The Dance Class

"It is not funny. It is dancing."


The Dance Class
by siamak vossoughi

One year my mother and father took ballroom dancing classes. There was no one to watch me at home since my brother was away at college, so they would take me along.

They never felt comfortable in America in a way like it was theirs. But they didn't have to call it theirs to be happy. Whatever happened, they knew there was one other person who knew exactly how they felt being away from Iran. It gave a lot of adventure to doing things like taking ballroom dancing classes together.

There was a boy there who was the son of the dance teacher. He was a few years younger than me and he was in charge of music. He and I would have to dance together. It was the one time I remember learning something and looking over to see my mother and father learning it too. I was ten years old. The boy, Almeido, was seven or eight. He took his job very seriously as a way to show that he was proud of his mother.

I learned the dances faster than my mother and father because they would forget and dance as though the music was Iranian music. It made me sad and happy at the same time. Sad because even dancing was hard for them when they were used to a different kind of music, but happy because they were trying.

My father would joke around a lot.

"This dance is called the foxtrot?" he'd say to my mother.


"Do they think we are foxes?"

"No. You are supposed to think about how a fox moves."

"I don't think I have watched a fox move in a long time. Where am I supposed to go to watch foxes?"

I would hear him and try not to laugh because Almeido would be dancing very seriously.

My mother would laugh but on the way home she would say, "We are never going to learn if you are always being funny."

"But it is funny."

"It is not funny. It is dancing."

"I mean the whole thing is funny. One day we are in Iran trying to figure out how to live, and then the next day we are in America learning the foxtrot."

That part of it did seem funny to me.

"Well, save your laughter for when we get home."

"'Save your laughter for when you get home.' Okay. I can do that."

But the next time we went, it would be the same thing - my father making jokes and making my mother laugh.

"That boy takes it more seriously than you."

"That boy is a dancing genius. If my mother was a dance teacher, I would be as good as him too. As it was, my mother was a poet who could not read."

It was nice to dance with somebody who was a very good dancer, but I thought it would be nice to dance with somebody who was as funny as my father too.

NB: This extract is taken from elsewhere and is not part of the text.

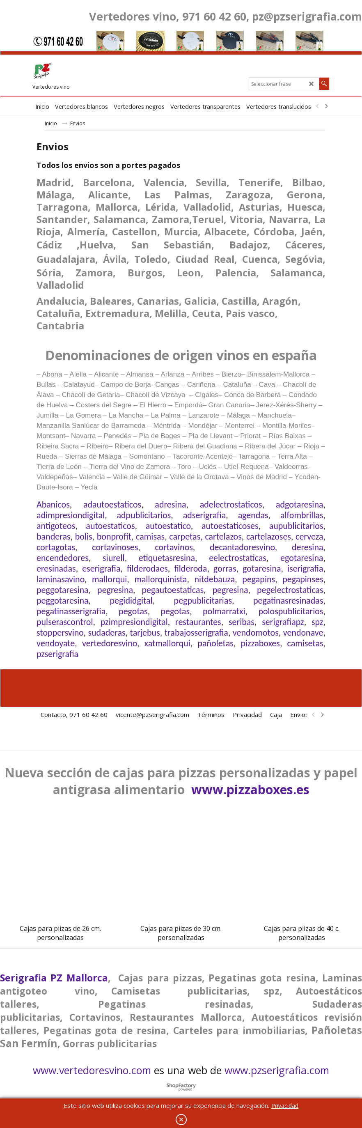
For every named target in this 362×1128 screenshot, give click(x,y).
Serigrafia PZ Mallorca (54, 977)
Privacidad (284, 1106)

There was one day that Almeido was sick and I could only sit and watch my mother and father and everybody else. My father made jokes and my mother laughed. They were the only people to have their own language to make jokes in. I thought it would be strange not to have that, to have the same language at home as out in the world. It would be harder to makes jokes out in the world. I guessed that's how it would have been if we had stayed in Iran, and I thought my father was right - it was the funniest thing to be in a different country.

"You ruined the class again," my mother said on the way home.

"How did I ruin it?"

"You said that you would save your laughter for when we get home."

"You're right. I did say that. But I can't do it."

"I know you can't do it."

"It is because it might not be funny when we get home."

"Will you please watch the boy next time? Will you please watch him and be like him?"

"He was not there tonight. I was planning on dancing like him. I think he's moved on to the advanced level."

"He's just sick," I said.

"Okay. Good. Next time I will watch him closely."

My father watched Almeido next time but it only made him laugh more.

"Look at this boy," he said to my mother. "How does this happen? How does a boy become a dancer like that? Do you know what I was like when I was seven?"

"You were not a dancer."

"No. I was not a dancer at all. And yet here he is. You can't argue with the logic of it. It is totally reasonable. His mother is a dance teacher."

There were things that sounded funny in Farsi, at least when my father said them, that wouldn't have sounded as funny in English. Mostly they were the basic facts that everybody already knew. My father loved those things that everybody already knew. If they all knew, then they agreed, and if they agreed, then they were all in on a joke.

It gave me a nice feeling of Iran to think that everybody there was interested in the basic facts that everybody already knew. I knew my father was just one man, but that's how it is when you're from a different country and your mother and father are two of the only people you know who are from there.

My mother gave up on getting my father to take the dance class more seriously. She knew that she would laugh each time and I would learn the dances at least from Almeido.

"You are lucky," my mother said when we were coming home from the last session of the class. "You are lucky that the teacher never said anything to you for all you jokes."

"Did she want to say something to me?"

"Yes. She didn't say anything because we brought Tala to dance with her son."

"Is that why?" My father looked at me. I nodded.

"Thank you, Tala," he said.

"You're welcome."

"What a crazy world."

The dance class was at the community center, and four times a year, once for each season, they sent out a brochure describing all the classes they offered. I would be very excited when it came in the mail because I'd want to sign up for the gymnastics classes.

The dance class was in the spring and when the summer brochure came, there was a big picture of my mother and father on the cover of it. They were smiling, looking like they were having a wonderful time learning how to dance.

When my father came home and saw it, he said, "It looks like we did learn to dance after all. I think I am doing the foxtrot in this picture."

"No," my mother said. "You are laughing at the foxtrot."

My father looked at the picture more closely. "I think you are right," he said.